About surveys in user research

Depends. How am I managing my time?

As I wrote, I did not realize at the time of the first post that this project is completely on the exploratory end of the spectrum. Knowing that now, again, I would never recommend an interview or survey. You need direction for those methodologies (hence the term directional research).

For where the OP is, I would recommend secondary research and observation. But as you put it, I would go with the “casual observational research”. I would not recruit a respondent and follow them for the day. As you and the OP suggested, going to a train or bus or airline terminal where the subjects are unaware of being observed would be the best for time management. You will get the most bang for your buck.

Once the OP gets a direction, e.g. pre-planning activities with children under 5 through a travel site, the interview and survey can come into play.

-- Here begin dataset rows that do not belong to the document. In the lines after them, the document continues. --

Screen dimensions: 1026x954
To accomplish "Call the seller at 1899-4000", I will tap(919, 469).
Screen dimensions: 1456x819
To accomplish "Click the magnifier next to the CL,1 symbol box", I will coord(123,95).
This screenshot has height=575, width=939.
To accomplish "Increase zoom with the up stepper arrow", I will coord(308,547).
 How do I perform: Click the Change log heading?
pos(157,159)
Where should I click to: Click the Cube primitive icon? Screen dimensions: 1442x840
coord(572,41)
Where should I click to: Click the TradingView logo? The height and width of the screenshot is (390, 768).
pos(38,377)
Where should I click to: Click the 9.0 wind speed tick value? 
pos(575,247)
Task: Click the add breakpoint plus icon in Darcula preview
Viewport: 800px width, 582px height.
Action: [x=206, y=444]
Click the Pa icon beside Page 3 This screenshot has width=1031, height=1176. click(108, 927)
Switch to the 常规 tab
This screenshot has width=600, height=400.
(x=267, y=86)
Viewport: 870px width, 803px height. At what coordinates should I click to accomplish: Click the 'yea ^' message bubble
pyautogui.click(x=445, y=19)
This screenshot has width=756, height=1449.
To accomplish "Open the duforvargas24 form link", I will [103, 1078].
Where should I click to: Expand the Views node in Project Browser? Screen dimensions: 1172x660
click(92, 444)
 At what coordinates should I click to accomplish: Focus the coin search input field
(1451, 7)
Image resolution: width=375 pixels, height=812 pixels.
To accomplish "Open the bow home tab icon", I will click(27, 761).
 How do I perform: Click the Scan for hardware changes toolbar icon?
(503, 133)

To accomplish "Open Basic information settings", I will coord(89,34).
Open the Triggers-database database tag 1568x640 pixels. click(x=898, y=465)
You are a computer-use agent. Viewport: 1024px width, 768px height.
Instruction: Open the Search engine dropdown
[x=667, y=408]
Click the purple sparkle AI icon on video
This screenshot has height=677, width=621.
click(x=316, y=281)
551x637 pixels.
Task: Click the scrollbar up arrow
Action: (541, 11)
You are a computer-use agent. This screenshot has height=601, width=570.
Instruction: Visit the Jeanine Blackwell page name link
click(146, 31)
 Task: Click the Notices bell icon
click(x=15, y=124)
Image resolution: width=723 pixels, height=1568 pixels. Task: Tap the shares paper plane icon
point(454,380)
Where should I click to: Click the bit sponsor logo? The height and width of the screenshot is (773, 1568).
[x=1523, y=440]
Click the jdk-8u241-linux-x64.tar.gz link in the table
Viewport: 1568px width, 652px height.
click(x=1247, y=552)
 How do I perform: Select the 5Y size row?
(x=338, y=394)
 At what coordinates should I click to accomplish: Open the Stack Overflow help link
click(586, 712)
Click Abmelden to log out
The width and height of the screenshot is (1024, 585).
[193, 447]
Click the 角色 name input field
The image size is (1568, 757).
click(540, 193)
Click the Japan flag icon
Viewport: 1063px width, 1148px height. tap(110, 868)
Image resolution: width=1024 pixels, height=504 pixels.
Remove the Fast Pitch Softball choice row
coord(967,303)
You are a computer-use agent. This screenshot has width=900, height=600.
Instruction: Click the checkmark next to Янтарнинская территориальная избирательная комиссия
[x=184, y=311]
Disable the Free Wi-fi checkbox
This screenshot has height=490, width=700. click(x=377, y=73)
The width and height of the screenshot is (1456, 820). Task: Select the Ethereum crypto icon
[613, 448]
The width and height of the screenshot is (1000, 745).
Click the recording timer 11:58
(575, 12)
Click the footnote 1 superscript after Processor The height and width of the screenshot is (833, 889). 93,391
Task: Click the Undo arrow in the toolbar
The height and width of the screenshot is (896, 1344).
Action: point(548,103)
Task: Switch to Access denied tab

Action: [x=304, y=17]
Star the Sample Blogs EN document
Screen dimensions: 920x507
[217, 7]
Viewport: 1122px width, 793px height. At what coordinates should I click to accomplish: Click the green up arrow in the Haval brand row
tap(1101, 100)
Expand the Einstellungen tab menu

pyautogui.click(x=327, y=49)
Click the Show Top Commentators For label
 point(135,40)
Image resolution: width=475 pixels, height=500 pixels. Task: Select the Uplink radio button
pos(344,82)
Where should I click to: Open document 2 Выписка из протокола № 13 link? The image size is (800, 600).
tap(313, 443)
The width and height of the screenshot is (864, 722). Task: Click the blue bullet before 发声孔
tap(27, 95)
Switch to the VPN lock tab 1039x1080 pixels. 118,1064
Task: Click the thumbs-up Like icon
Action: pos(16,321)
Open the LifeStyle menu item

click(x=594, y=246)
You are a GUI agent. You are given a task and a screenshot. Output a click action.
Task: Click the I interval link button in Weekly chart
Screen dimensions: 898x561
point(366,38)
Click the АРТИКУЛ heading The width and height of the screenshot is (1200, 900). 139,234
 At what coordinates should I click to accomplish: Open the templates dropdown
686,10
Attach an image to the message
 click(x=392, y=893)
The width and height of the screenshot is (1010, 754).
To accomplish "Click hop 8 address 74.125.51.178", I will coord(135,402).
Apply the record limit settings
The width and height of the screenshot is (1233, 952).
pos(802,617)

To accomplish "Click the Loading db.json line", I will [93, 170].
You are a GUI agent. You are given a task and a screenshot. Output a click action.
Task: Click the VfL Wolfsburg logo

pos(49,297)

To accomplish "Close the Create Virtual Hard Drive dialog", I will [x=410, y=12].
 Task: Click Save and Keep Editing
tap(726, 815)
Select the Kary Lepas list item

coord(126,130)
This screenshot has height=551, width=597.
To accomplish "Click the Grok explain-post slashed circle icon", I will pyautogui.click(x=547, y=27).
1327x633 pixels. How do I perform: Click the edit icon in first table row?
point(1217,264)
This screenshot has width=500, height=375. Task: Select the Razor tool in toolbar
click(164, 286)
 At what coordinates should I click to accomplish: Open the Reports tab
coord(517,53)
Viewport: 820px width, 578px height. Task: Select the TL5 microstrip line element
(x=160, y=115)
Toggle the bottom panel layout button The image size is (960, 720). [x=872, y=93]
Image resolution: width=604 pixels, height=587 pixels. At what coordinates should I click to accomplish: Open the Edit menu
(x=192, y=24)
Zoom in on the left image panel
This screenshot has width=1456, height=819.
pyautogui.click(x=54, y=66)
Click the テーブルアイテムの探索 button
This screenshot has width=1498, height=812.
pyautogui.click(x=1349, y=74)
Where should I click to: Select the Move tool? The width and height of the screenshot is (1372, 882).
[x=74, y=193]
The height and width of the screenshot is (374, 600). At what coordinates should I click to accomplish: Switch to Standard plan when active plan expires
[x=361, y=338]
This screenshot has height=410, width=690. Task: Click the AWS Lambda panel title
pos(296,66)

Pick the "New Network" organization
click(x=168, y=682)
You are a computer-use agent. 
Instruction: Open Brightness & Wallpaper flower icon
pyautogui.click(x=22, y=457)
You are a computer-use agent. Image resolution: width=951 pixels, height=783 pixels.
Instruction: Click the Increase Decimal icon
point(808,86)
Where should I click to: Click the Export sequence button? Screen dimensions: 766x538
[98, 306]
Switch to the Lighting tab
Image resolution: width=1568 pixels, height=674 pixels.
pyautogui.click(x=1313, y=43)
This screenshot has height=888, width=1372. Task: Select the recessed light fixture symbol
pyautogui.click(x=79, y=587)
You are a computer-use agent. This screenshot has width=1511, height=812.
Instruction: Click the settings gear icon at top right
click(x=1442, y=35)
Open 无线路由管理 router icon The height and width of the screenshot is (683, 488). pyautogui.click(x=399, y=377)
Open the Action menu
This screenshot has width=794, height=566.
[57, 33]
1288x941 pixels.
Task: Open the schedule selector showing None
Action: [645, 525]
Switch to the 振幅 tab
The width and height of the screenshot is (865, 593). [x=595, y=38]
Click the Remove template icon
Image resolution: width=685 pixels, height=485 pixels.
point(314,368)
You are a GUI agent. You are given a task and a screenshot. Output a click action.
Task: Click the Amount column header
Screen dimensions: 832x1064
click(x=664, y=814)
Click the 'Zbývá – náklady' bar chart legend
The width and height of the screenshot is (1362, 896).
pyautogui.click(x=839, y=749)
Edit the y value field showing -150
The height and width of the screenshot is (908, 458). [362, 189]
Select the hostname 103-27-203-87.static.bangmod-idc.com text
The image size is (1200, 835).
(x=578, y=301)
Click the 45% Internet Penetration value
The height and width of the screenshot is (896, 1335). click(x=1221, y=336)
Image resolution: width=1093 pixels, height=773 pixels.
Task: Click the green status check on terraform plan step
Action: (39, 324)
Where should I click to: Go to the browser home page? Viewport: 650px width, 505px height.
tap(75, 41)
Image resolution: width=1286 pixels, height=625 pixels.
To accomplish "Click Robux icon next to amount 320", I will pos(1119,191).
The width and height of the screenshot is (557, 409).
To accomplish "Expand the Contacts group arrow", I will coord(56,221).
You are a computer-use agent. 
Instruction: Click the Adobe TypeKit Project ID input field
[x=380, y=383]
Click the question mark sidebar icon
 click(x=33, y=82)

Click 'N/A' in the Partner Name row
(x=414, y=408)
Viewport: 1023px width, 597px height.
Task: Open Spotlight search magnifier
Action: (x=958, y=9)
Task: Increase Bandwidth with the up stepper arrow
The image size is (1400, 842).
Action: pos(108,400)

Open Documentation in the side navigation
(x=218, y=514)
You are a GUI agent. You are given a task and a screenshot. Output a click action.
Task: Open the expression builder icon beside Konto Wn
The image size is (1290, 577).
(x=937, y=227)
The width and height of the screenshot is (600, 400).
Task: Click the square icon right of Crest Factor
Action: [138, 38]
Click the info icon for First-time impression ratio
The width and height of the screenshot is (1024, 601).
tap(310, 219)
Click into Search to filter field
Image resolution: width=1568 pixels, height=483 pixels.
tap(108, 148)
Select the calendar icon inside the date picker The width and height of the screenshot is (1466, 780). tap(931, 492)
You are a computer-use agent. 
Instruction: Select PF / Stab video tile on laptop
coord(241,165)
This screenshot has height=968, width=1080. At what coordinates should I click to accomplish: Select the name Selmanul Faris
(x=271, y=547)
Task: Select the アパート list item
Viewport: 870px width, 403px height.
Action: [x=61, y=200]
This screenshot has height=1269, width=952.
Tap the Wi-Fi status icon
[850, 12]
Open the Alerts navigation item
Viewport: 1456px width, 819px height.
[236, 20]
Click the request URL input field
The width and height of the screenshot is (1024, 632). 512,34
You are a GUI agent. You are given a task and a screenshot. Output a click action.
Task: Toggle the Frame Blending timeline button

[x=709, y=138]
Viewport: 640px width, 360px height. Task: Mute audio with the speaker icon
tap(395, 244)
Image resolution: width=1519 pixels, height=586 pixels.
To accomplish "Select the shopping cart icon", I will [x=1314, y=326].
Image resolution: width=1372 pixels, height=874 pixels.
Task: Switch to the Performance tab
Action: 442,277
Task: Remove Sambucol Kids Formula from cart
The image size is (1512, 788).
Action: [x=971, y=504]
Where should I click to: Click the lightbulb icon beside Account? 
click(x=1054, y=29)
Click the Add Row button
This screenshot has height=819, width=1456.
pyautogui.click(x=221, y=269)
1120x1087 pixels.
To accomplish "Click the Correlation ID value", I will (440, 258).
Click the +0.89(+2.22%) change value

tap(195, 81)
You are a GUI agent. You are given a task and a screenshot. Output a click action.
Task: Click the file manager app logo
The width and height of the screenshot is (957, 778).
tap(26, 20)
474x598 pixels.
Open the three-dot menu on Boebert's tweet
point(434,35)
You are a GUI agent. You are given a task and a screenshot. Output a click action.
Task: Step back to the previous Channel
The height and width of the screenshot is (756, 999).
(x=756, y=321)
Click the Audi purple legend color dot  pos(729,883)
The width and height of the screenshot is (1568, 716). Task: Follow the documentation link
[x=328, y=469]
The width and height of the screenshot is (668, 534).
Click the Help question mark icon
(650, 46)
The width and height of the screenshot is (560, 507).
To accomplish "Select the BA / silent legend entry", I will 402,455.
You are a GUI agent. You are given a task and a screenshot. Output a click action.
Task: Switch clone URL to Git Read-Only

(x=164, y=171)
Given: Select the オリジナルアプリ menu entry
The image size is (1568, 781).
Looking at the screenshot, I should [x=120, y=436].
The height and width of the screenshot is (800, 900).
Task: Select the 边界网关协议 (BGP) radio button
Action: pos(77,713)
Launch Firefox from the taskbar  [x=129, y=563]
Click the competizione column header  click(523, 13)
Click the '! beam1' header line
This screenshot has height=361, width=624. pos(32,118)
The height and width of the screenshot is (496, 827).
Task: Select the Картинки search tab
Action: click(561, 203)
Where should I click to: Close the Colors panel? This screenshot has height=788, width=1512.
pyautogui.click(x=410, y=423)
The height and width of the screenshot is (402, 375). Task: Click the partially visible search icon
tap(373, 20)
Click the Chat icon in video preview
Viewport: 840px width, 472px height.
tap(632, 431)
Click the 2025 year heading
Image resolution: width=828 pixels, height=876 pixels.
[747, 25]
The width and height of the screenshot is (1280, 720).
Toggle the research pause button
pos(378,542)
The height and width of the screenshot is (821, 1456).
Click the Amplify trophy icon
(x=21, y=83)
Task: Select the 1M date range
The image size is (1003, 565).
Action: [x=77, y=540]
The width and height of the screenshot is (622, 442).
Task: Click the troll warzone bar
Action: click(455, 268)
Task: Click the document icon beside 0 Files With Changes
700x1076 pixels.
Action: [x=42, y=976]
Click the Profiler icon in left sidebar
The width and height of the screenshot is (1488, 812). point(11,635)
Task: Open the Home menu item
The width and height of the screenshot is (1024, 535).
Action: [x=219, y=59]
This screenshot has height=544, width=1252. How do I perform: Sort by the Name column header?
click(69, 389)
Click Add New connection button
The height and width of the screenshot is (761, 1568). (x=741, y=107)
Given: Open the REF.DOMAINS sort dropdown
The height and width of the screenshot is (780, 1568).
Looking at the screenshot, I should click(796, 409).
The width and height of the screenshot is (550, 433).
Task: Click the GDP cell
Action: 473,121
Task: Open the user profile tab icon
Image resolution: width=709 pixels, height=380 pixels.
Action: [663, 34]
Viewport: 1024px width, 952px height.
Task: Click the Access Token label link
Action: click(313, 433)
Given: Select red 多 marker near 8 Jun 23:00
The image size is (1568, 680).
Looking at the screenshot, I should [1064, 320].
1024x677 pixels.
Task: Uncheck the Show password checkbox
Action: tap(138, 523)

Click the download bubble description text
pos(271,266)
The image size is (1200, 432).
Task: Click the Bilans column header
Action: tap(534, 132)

I still think recruiting the “right” person for one-on-one observation is more likely to fail than succeed and would be a huge time sink and doing nothing in that case would be better.

And while the Designing with People site claims you can have an unstructured interview, the Stanford site says,

“While we always must allow room for the spontaneous, blissful serendipity of a user-guided conversation, we should never abdicate our responsibility to prepare for interviews”

I know a handful of people who could possibly pull of an unstructured interview, but they have been doing research for 20+ years and are some the best at it. I have been doing research for 20+ years and I certainly know I could never pull it off well, so I prepare. Having a novice try an unstructured interview would in no doubt result in poor data.